Ce travail doit incomber aux services du ministère du travail, sous l’autorité du ministre, qui, dans une matière aussi technique et sensible, disposent, d’une part, de la compétence technique et de la pratique de la négociation et, d’autre part, de la capacité et de la volonté de travailler en concertation étroite avec les partenaires sociaux.

Dans la mise en œuvre de cette réforme, la méthode sera aussi importante que le fond.

S’agissant de la partie consacrée notamment aux accords ACTES, il est nécessaire d’élaborer des dispositions particulières d’adaptation des règles actuelles du code du travail faisant bien apparaître pour chacune des matières ce qui relève de l’ordre public, ce qui relève de la négociation et ce qui relève du supplétif en l’absence d’accord collectif.

Seraient plus particulièrement concernées et donc modifiées par ce texte législatif les dispositions suivantes du code du travail :

− les dispositions sur l’articulation des conventions et accords (titre V du livre II de la deuxième partie du code) ;

− les dispositions sur la durée du travail (titre II du livre I de la troisième partie du code) ;

− les dispositions sur l’organisation du travail (titre I du livre I de la quatrième partie du code) ;

− les dispositions sur le maintien et la sauvegarde de l’emploi (titre II du livre I de la cinquième partie du code).

Enfin ce texte devrait répondre aux prescriptions du présent rapport et ne pas se traduire par une augmentation nette du « poids » du code du travail. Il devrait, en conséquence, être accompagné de l’abrogation de certaines dispositions rendues obsolètes par la réforme.

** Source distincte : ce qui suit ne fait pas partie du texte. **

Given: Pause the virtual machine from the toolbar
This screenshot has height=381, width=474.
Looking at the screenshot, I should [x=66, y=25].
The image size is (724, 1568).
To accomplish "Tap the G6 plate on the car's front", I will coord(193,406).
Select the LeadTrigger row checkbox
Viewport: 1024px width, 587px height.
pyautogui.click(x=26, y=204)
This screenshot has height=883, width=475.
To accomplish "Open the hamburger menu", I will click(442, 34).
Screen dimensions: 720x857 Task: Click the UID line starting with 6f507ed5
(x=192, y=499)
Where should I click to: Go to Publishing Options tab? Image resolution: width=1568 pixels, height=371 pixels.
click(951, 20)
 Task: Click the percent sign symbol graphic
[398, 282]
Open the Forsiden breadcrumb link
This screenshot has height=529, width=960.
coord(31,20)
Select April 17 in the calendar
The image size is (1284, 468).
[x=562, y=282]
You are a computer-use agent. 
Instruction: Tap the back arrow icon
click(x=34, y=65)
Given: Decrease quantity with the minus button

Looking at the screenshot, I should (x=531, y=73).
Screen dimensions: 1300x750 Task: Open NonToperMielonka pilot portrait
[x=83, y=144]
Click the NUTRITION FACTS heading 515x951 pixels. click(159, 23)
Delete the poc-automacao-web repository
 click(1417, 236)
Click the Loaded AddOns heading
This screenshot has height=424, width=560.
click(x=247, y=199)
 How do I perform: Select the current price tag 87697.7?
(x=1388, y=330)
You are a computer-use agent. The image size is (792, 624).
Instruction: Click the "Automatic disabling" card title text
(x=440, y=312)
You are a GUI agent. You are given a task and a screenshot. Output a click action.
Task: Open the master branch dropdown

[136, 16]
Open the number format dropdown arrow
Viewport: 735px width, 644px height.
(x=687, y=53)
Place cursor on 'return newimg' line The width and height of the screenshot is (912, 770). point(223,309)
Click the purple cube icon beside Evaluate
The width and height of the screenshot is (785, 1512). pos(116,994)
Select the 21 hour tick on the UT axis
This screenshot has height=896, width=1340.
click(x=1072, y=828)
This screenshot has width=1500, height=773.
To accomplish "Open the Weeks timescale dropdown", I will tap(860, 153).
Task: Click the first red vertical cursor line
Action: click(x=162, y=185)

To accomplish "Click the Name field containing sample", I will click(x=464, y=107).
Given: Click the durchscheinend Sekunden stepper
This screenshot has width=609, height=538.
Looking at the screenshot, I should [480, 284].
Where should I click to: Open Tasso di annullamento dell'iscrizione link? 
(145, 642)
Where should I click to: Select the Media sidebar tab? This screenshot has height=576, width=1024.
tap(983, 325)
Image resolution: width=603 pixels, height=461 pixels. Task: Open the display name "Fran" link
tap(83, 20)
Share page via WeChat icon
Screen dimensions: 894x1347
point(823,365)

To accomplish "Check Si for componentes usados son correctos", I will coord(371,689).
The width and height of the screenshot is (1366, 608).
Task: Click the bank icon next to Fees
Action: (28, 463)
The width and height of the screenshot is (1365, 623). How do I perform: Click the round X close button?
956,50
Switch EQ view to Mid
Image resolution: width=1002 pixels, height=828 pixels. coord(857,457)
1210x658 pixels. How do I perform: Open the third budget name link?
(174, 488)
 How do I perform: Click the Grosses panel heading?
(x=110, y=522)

Le courant de l’année 2016 serait la référence pour le vote de ces mesures relevant de l’urgence.

Agenda de la réforme, à court terme (courant 2016) :

stabiliser la norme législative en fixant un agenda social annuel strict ;

recourir à un texte de niveau législatif (loi ou ordonnance de l’article 38 de la Constitution) pour étendre et rationaliser la négociation dans les champs prioritaires des accords ACTES ;

prévoir dans le même texte des dispositions générales sur la négociation collective (place des accords de méthode, limitation législative dans le temps de la durée des accords d’entreprise et professionnels de branche, accords de groupe, etc.) ;

prévoir dans le même texte des mécanismes permettant l’accélération de la restructuration des branches.